__Выбранный отрывок__.

С учениками все очень просто: сколько в них вложишь — столько и получишь. Они, эти дети, были моими первенцами, и им досталось очень много хорошего. С ними встречались и разговаривали Окуджава, Высоцкий, Шверубович и многие другие люди, в самой большой степени выражавшие то время.
Все связанное с тем, первым, курсом было настоящим. Вложенное в них было большим, значимым. Они получили от меня по максимуму, чего не досталось даже тем, кто шел сразу вслед за ними.
О возможности создания собственного театра я и не думал. Обучу — и в «Современник». Я занимался новым делом, тратя на него все свое время.
А в «Современнике», добровольно отказавшись от поста директора, я перешел на так называемые «разовые», продолжая, естественно, сниматься в кино и записываться на радио. Тогда я совершенно не предполагал, что через какие-то три-четыре года окажется, что мой родной театр не только не готов принять новое поколение, но и активно выскажется против этого. Что мое представление о том, как должен развиваться «Современник» дальше, окончательно разойдется с представлениями моих товарищей. Они упорно не захотят признавать, что лучшие времена «Современника», когда были адекватны гражданские устремления и реальность бытия, когда векторы успеха и поиска, экспериментаторства были направлены одинаково, прошли. И что в конечном итоге о кризисе театра и о путях выхода из него буду говорить я один, противопоставляя себя коллективу былых единомышленников. Что скоро обнаружится наше несовпадение в самом главном…
Когда-то подвал на улице Чаплыгина был обыкновенным угольным складом. «Навел» нас на него один замечательный человек — Юлий Львович Гольцман, работавший в те поры начальником РСУ или РЖУ Бауманского района. Сейчас он живет в Лос-Анджелесе.
Склад представлял жалкое зрелище. Повсюду не убираемый никем десятилетиями, рассыпавшийся в прах уголь, увенчанный пирамидками дерьма, которые оставляли после себя местные алкаши и бомжи. Все это выгребли, вычистили, отмыли мы с ребятами собственными руками. С помощью все того же Гольцмана подвал отремонтировали, придали ему человеческий вид и приспособили к тому, чтобы можно было начать репетировать и показывать спектакли зрителям. Итак, с ноября 77-го мы стали обитать в подвале на улице Чаплыгина, 1а.

__Записанные данные__.
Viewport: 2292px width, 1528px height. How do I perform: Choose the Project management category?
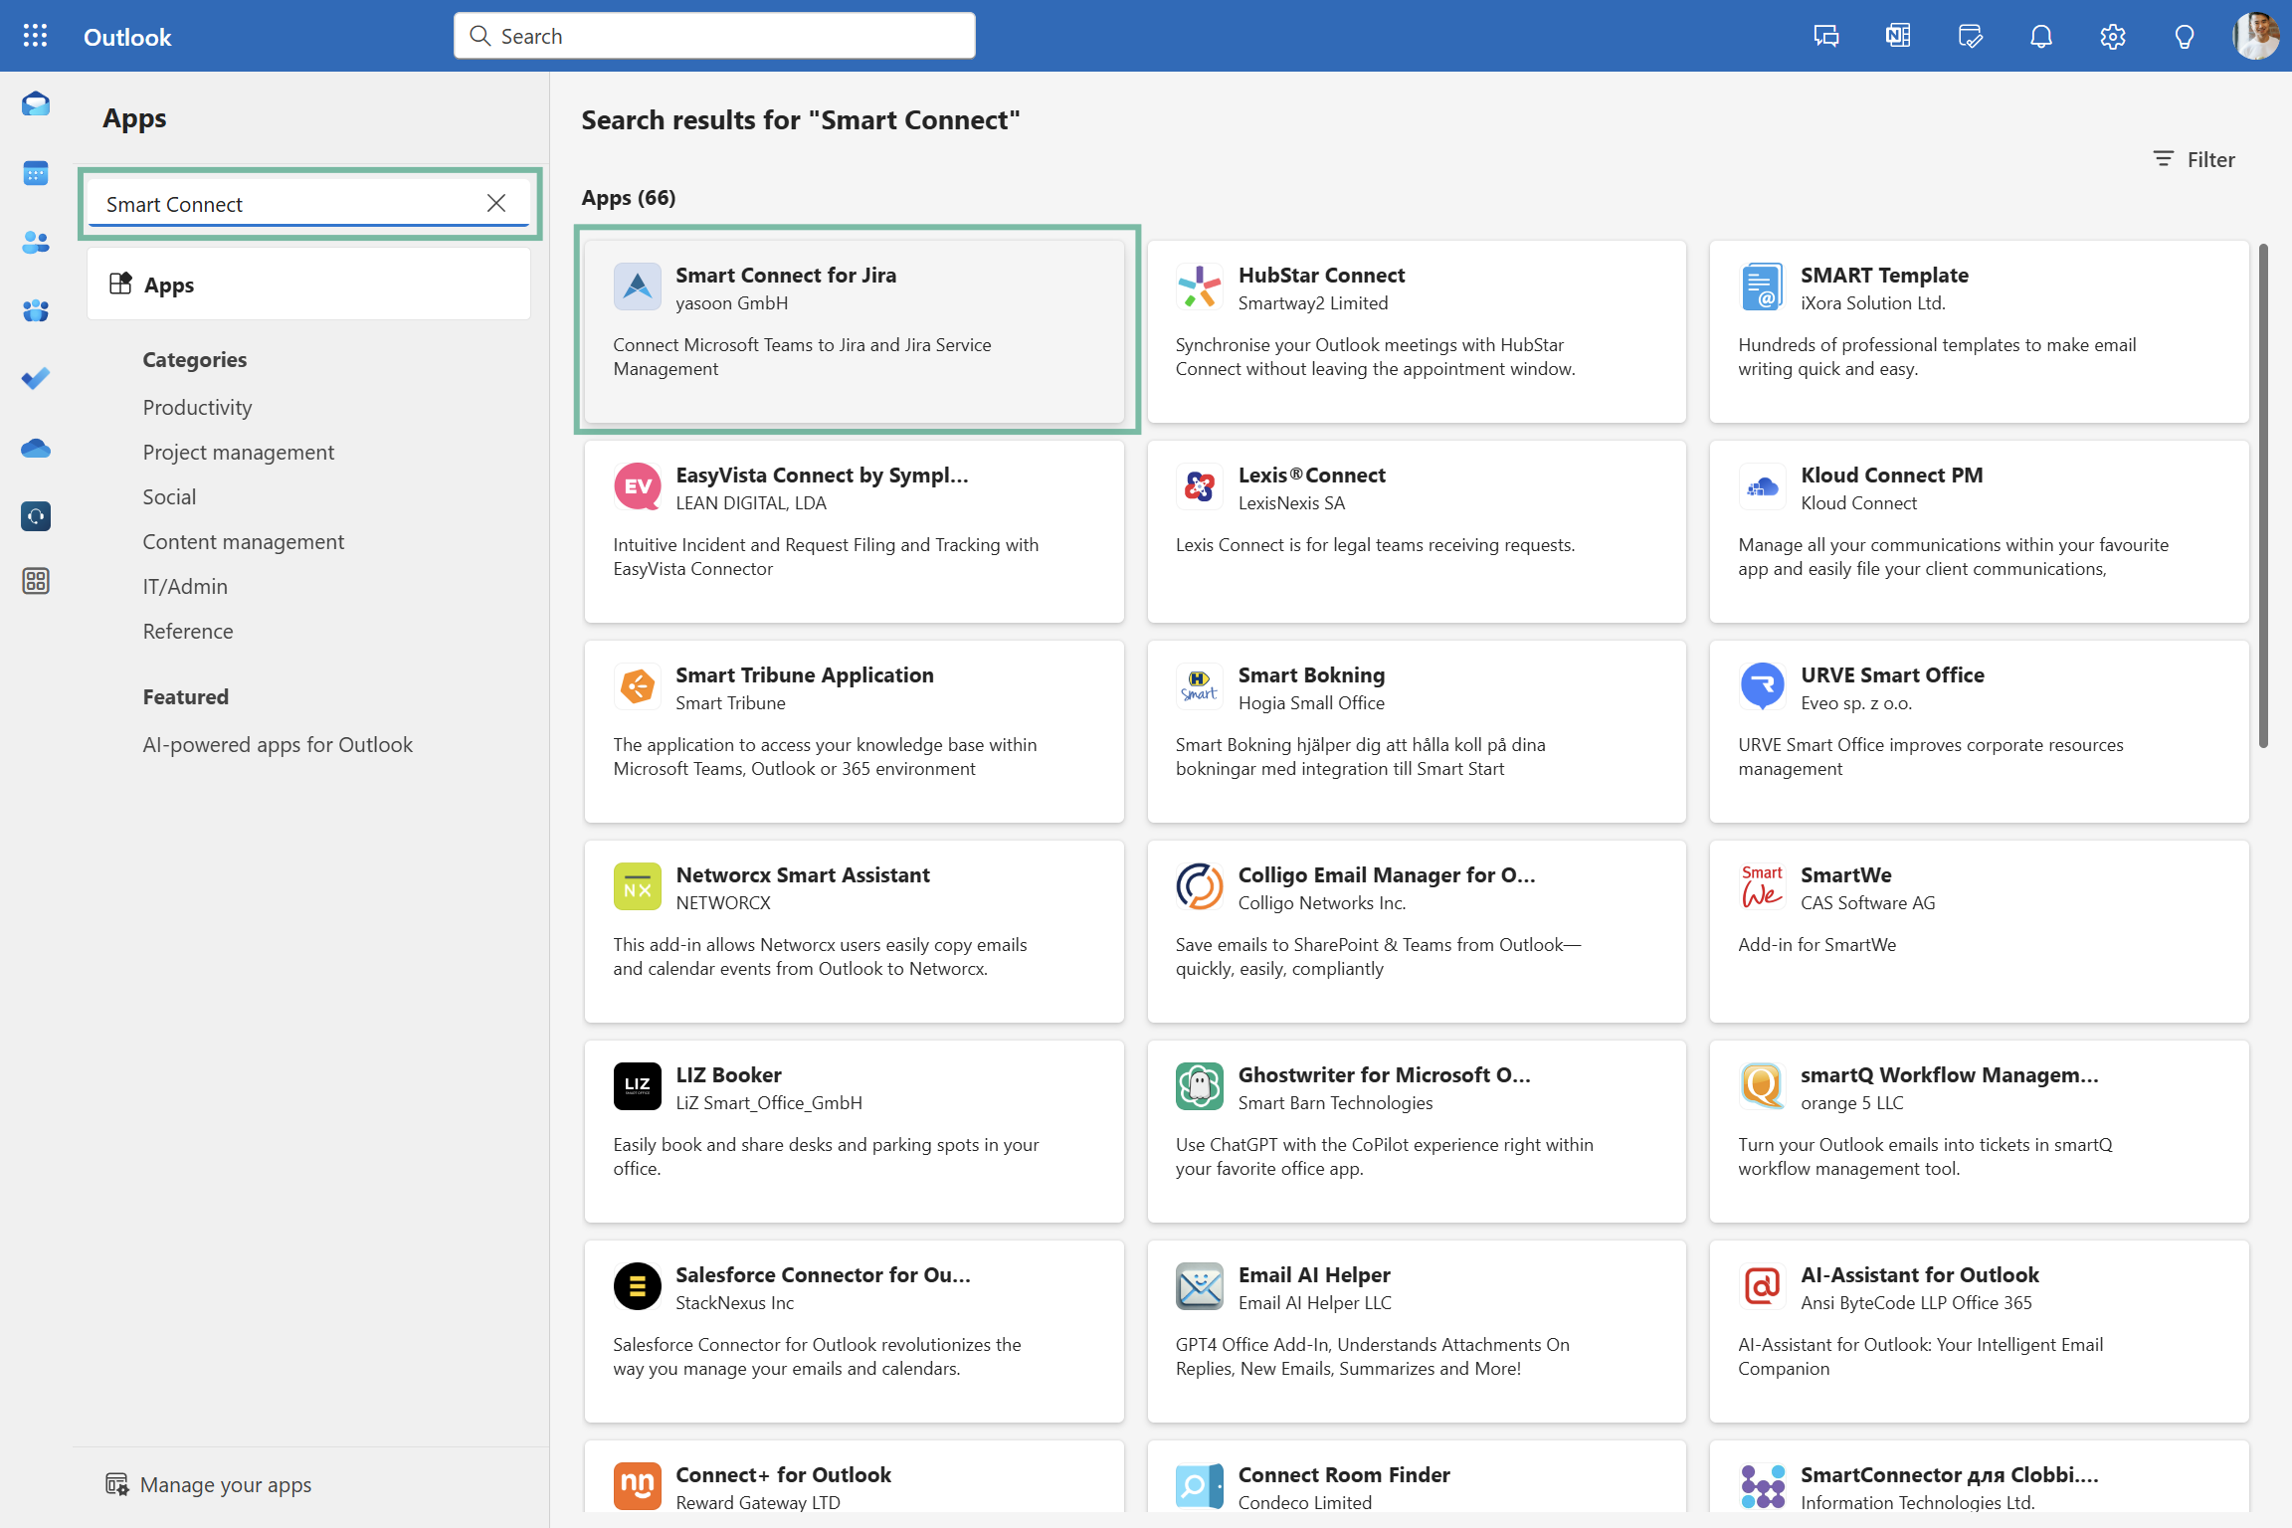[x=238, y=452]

__Рабочие задания__.
a: Подставьте «выпуском» вместо «курсом» и приведите часть отрывка о первом курсе и подвале на улице Чаплыгина, начиная со слов «Все связанное с» и заканчивая словами «вслед за ними.».
b: Продолжите отрывок о первом курсе и подвале на улице Чаплыгина, начав сразу после его последнего предложения.
Перечень — самостоятельный материал, отдельный от отрывка.

__Ответы по заданиям__.
a:
Все связанное с тем, первым, выпуском было настоящим. Вложенное в них было большим, значимым. Они получили от меня по максимуму, чего не досталось даже тем, кто шел сразу вслед за ними.

b:
После двух лет обучения из двадцати шести человек я оставил на курсе четырнадцать. Из Щукинского училища переманили студента Андрюшу Смолякова. С этими пятнадцатью мы и делали дипломные спектакли.
В 1978 году в подвале на улице Чаплыгина, 1а, состоялась премьера. Это была пьеса Алеши Казанцева «С весной я вернусь к тебе» в постановке Валеры Фокина. Потом я поставил пьесу Александра Володина «Две стрелы» — психологический детектив из жизни каменного века.
«Прощай, Маугли!» со стихами-зонгами Григория Гурвича — спектакль странный и очень талантливый — ставили Костя Райкин и Андрей Дрознин. «Маугли» во многом обогнал время. Даже сейчас, спустя двадцать лет, я нигде не видел ничего подобного — таким истовым был способ существования в предлагаемых обстоятельствах. Единственная запись «Маугли» осталась на телевизионной студии в Венгрии, в городе Дебрецене. На родине возможности фиксировать спектакли на пленку не было.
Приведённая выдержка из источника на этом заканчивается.